Brief
Filter the items down to the lines that contain the string "screenshot", treating uppercase and lowercase as different.

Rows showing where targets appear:
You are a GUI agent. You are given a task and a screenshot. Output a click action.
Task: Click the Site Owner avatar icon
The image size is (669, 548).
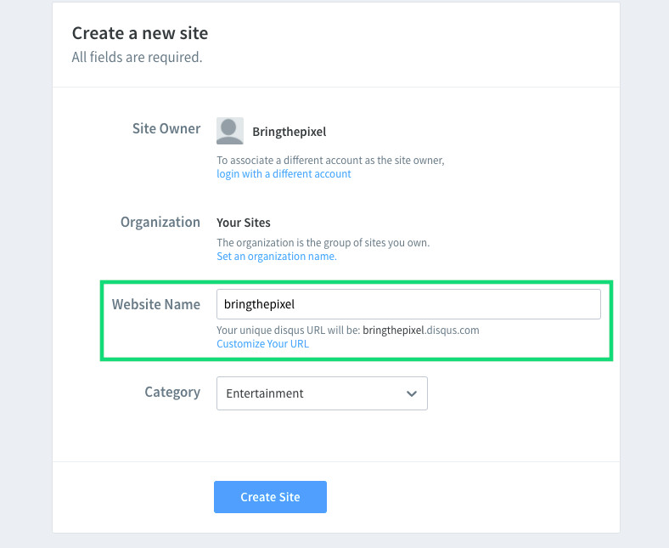pyautogui.click(x=230, y=131)
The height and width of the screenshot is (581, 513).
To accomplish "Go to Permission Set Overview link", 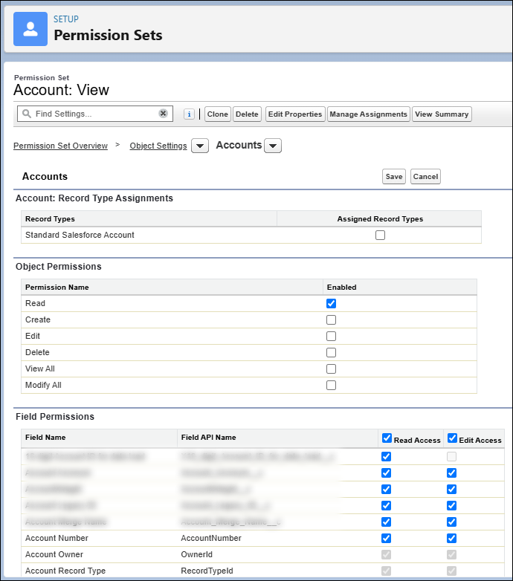I will click(x=60, y=146).
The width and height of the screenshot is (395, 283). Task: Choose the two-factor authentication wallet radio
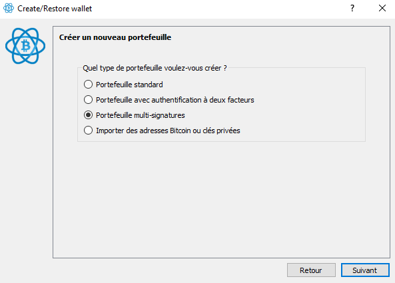[88, 100]
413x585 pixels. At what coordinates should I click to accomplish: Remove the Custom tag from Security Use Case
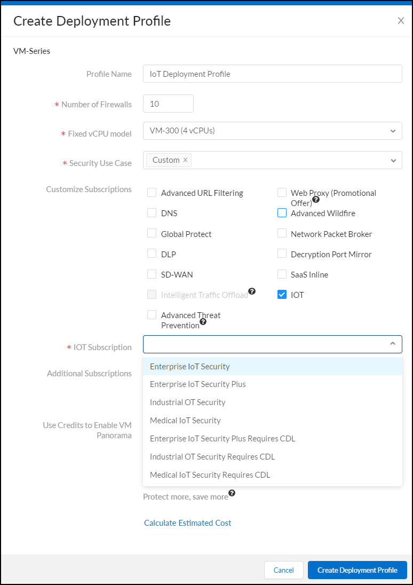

Task solution
You are a GUI agent. You are given a task and a screenshot. Output a click action.
The height and width of the screenshot is (581, 513).
The width and height of the screenshot is (395, 283). Task: Choose the two-factor authentication wallet radio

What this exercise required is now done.